2) Run `tunefs -n enable' on one or more test filesystems.

3) Mount these filesystems and then type `mount' to ensure that
   they have been enabled for soft updates.

4) Copy the test directory to a softdep filesystem, chdir into
   it and run `./doit'. You may want to check out each of the
   three subtests individually first: doit1 - andrew benchmarks,
   doit2 - copy and removal of /etc, doit3 - find from /.

====
Additional notes from Feb 13

hen removing huge directories of files, it is possible to get
the incore state arbitrarily far ahead of the disk. Maintaining
all the associated depedency information can exhaust the kernel
malloc arena. To avoid this senario, I have put some limits on
the soft update code so that it will not be allowed to rampage
through all of the kernel memory. I enclose below the relevant
patches to vnode.h and vfs_subr.c (which allow the soft update
code to speed up the filesystem syncer process). I have also
included the diffs for ffs_softdep.c. I hope to make a pass over
ffs_softdep.c to isolate the differences with my standard version
so that these diffs are less painful to incorporate.

Since I know you like to play with tuning, I have put the relevant
knobs on sysctl debug variables.

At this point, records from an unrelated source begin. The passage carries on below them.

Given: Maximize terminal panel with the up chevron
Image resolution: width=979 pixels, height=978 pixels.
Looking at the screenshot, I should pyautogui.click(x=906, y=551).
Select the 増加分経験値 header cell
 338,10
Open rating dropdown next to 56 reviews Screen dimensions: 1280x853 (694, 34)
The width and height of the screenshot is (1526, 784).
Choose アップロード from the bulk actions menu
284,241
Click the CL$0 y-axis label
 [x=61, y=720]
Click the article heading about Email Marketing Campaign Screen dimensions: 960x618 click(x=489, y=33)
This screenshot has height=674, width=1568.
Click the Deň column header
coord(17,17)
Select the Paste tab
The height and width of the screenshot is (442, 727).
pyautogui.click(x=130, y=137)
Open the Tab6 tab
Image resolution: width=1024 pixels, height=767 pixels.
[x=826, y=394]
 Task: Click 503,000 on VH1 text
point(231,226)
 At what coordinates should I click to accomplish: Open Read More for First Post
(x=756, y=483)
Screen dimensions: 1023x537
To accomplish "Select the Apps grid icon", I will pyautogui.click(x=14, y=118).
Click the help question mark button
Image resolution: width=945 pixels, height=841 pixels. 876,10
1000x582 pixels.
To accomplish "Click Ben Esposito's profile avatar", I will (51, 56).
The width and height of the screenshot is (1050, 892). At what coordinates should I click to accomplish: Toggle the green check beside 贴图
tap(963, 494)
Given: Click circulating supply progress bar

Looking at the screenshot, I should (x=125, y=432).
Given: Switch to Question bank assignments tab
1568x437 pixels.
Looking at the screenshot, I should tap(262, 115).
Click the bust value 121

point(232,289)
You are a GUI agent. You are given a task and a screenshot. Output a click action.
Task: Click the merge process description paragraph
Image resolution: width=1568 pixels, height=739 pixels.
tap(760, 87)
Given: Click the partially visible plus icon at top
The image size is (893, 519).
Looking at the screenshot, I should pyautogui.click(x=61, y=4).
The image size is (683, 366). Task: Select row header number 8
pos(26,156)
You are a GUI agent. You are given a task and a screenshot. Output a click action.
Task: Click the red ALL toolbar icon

The tuning knobs can be viewed
with `sysctl debug' and set with `sysctl -w debug.<name>=value'.
The knobs are as follows:

        debug.max_softdeps - limit on any given resource
        debug.tickdelay - ticks to delay before allocating
        debug.max_limit_hit - number of times tickdelay imposed
        debug.rush_requests - number of rush requests to filesystem syncer

The max_softdeps limit is derived from vnodesdesired which in
turn is sized based on the amount of memory on the machine.
When the limit is hit, a process requesting a resource first
tries to speed up the filesystem syncer process. Such a
request is recorded as a rush_request. After syncdelay / 2 
unserviced rush requests (typically 15) are in the filesystem
syncers queue (i.e., it is more than 15 seconds behind in its 
work), the process requesting the memory is put to sleep for
tickdelay seconds. Such a delay is recorded in max_limit_hit.
Following this delay it is granted its memory without further
delay. I have tried the following experiments in which I
delete an MH directory containing 16,703 files:

Run #                   1               2               3

max_softdeps         4496            4496            4496
tickdelay        100 == 1 sec   20 == 0.2 sec   2 == 0.02 sec
max_limit_hit    16 == 16 sec   27 == 5.4 sec   203 == 4.1 sec
rush_requests         147             102              93
run time             57 sec          46 sec          45 sec
I/O's                 781             859             936

When run with no limits, it completes in 40 seconds. So, the
time spent in delay is directly added to the bottom line.
Shortening the tick delay does cut down the total running time,
but at the expense of generating more total I/O operations
due to the rush orders being sent to the filesystem syncer.
Although the number of rush orders decreases with a shorter
tick delay, there are more requests in each order, hence the
increase in I/O count. Also, although the I/O count does rise
with a shorter delay, it is still at least an order of magnitude 
less than without soft updates. Anyway, you may want to play
around with these value to see what works best and to see if
you can get an insight into how best to tune them. If you get
out of memory panic's, then you have max_softdeps set too high.
The max_limit_hit and rush_requests show be reset to zero
before each run. The minimum legal value for tickdelay is 2
(if you set it below that, the code will use 2).